Adam (From Glasgow), “I am studying you and your artwork for my GCSE coursework… I would like to find out what inspires you?”
To be honest Adam I am inspired today with the same thing as I was when I was at school and college; and that is exciting and challenging environments. When I was young , I used to draw around my local landscape which included such things as cemeteries, canals and mine workings, all very “gritty” and “industrial” in their appearance. Today I enjoy the luxury of being able to travel around the world but my ethos and energy is still centred on drawing what I see, and the sense of mood and atmosphere is still paramount to my recording.
Michael (from Liverpool), “Hi Ian. I’m 15 years old and I am currently doing some art coursework on you… I was wondering if you have any tips for the research page?”
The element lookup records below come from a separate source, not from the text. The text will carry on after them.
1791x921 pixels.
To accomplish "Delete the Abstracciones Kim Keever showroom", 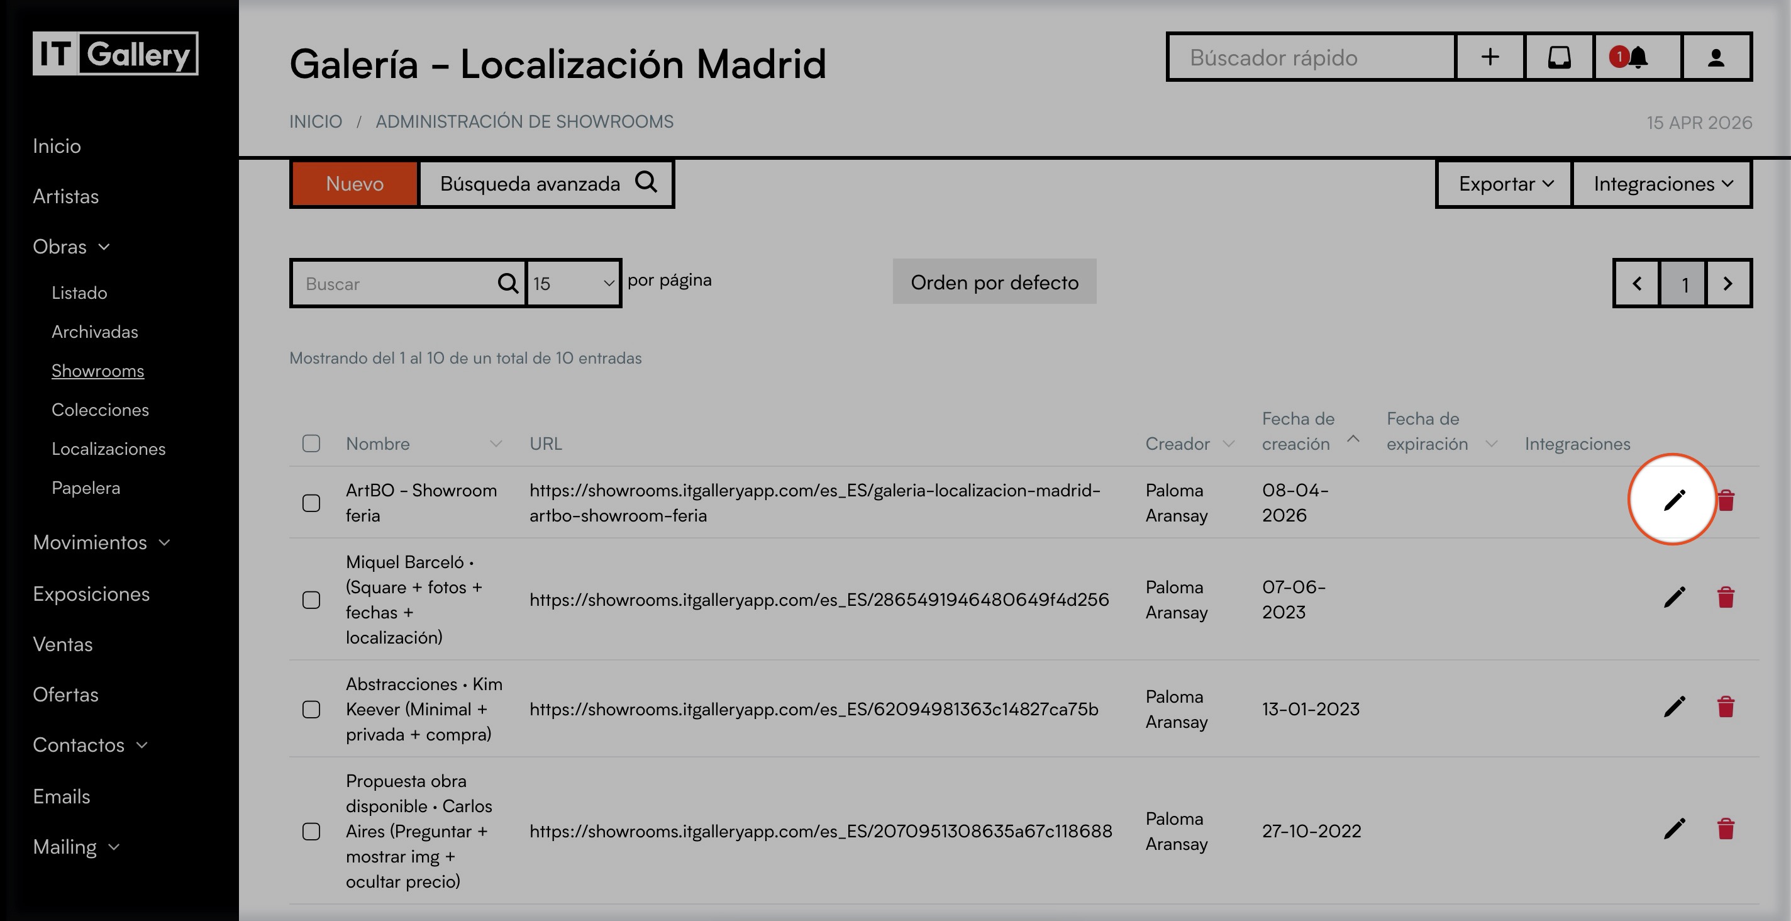I will [x=1726, y=707].
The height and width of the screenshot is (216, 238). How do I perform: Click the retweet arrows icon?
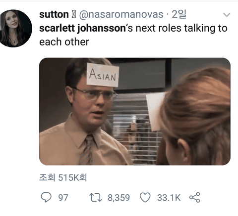[96, 198]
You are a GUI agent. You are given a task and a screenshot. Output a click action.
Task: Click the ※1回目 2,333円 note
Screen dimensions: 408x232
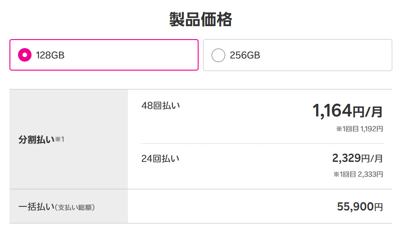tap(358, 174)
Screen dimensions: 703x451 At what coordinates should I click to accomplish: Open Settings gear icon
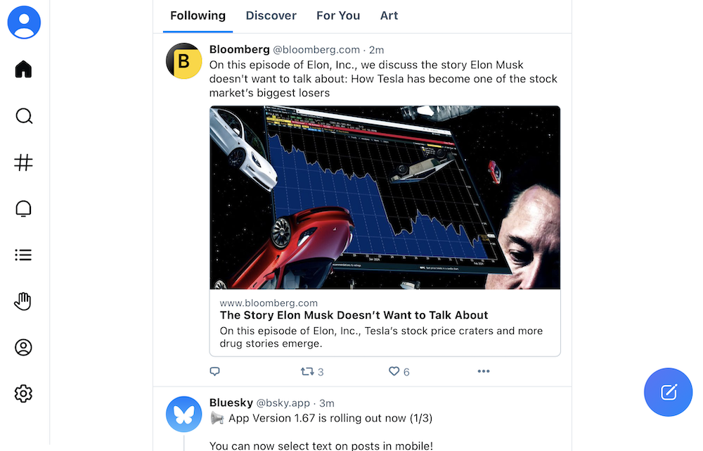point(24,393)
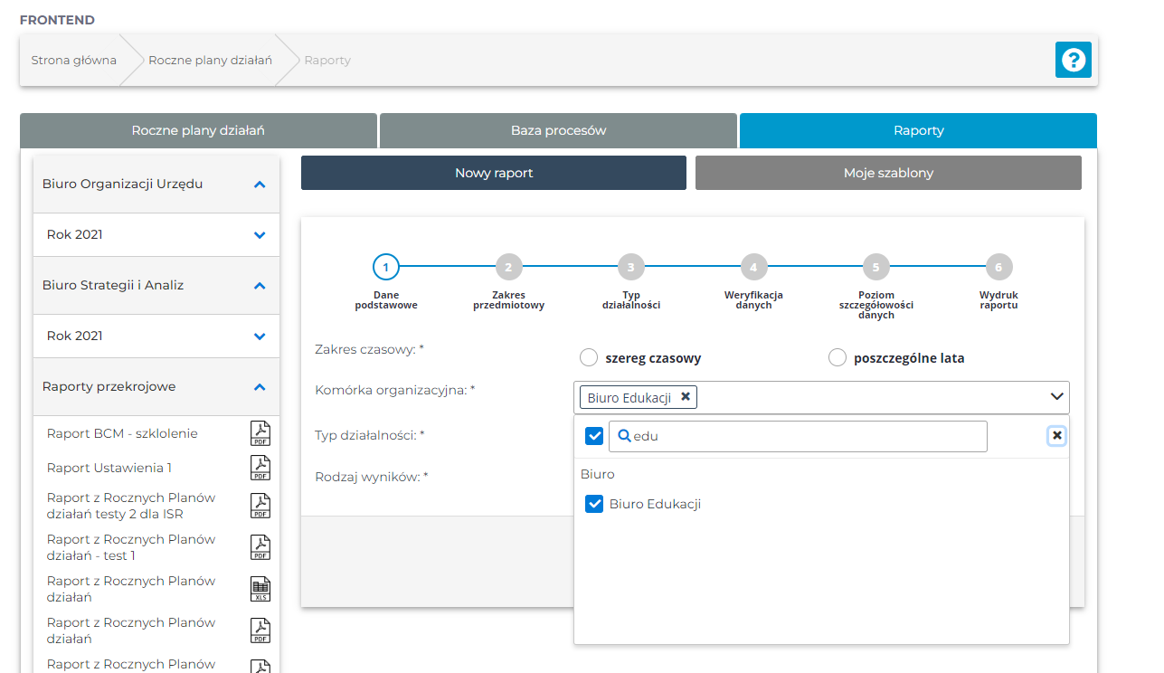Switch to the Baza procesów tab
This screenshot has height=673, width=1164.
click(558, 130)
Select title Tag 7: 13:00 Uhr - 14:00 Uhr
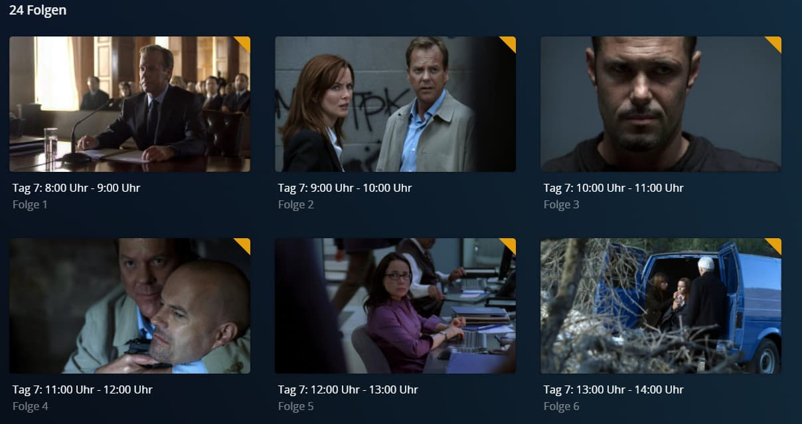 [613, 389]
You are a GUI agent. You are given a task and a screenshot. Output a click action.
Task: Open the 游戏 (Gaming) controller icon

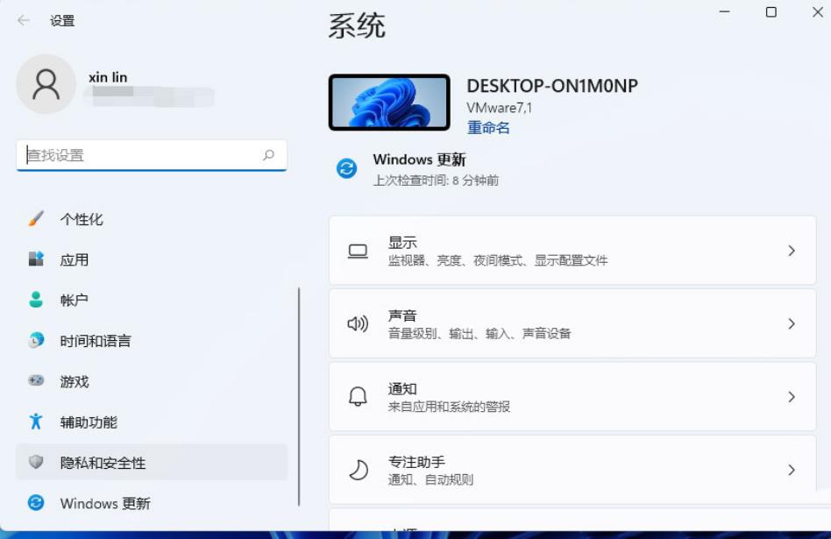[37, 381]
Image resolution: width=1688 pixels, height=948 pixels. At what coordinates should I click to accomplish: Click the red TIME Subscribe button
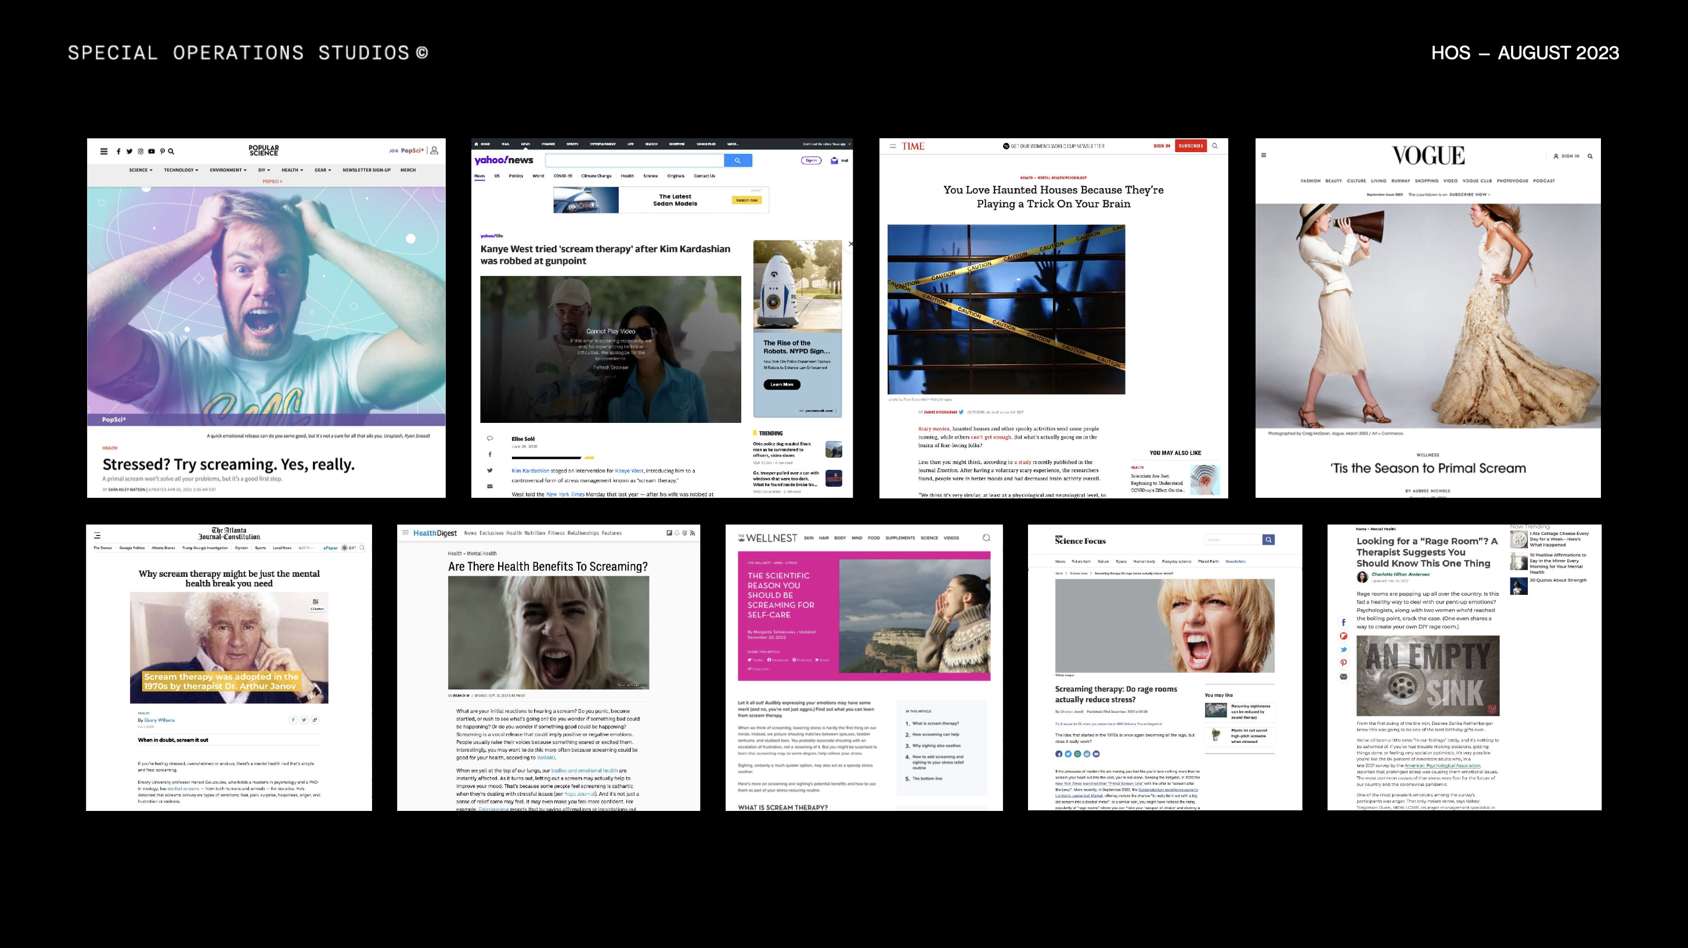[x=1190, y=146]
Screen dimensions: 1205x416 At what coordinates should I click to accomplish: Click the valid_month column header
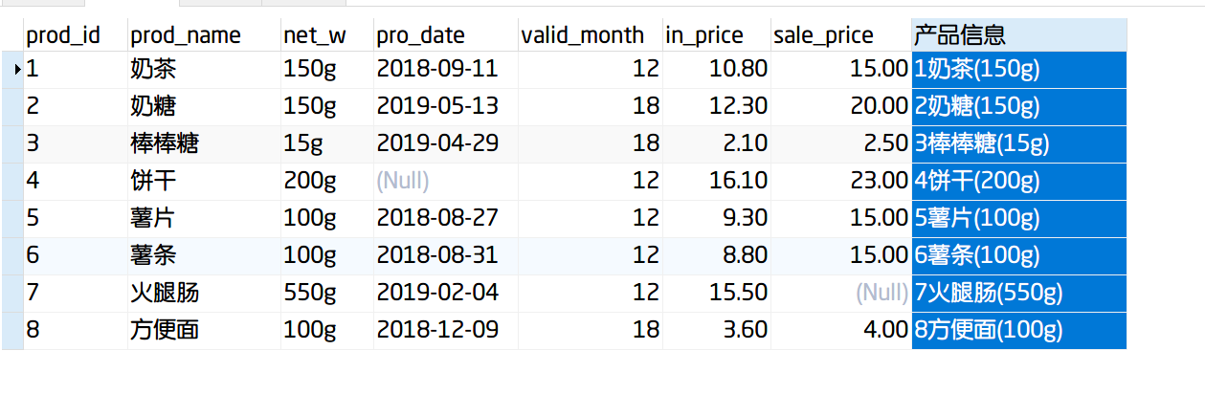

I think that a research page should have a “feel” of my working practice. If you look at the home page of website www.ianmurphyartist.com you will see an image of me alongside some examples of my work, and locations I have visited. You could aim to recreate this idea and use a couple of my images, possibly one drawing and one painting on your sheet. In addition you could include an element of surface texture which reflects my liking of tactile surfaces, and is a constant feature in my work.
Scott (from Manchester), “As part of my GCSE exam preparation my teacher has recommended that I look at your work… I am about to go and visit Manchester city centre and look at the architecture, is there anything you can recommend to help me?”
I have always liked industrial architecture in England, in particular, structures with history and character, were the appearance is not at its best and the fabric of the building is starting to decay.
Although there has been a lot of development recently in Manchester, if you journey along the canal you will come across many structures that represent the city’s industrial past. I have drawn there many times (more often than not, in the rain!) and tried to record small fragments of the bridges, factories and lock gates.
I try to make sure my drawings contain elements of weathered doorways, windows and brickwork and I feel graphite pencils and graphite sticks are the best materials for the job. If you go to my website www.ianmurphyartist.com you will see some relevant techniques and processes.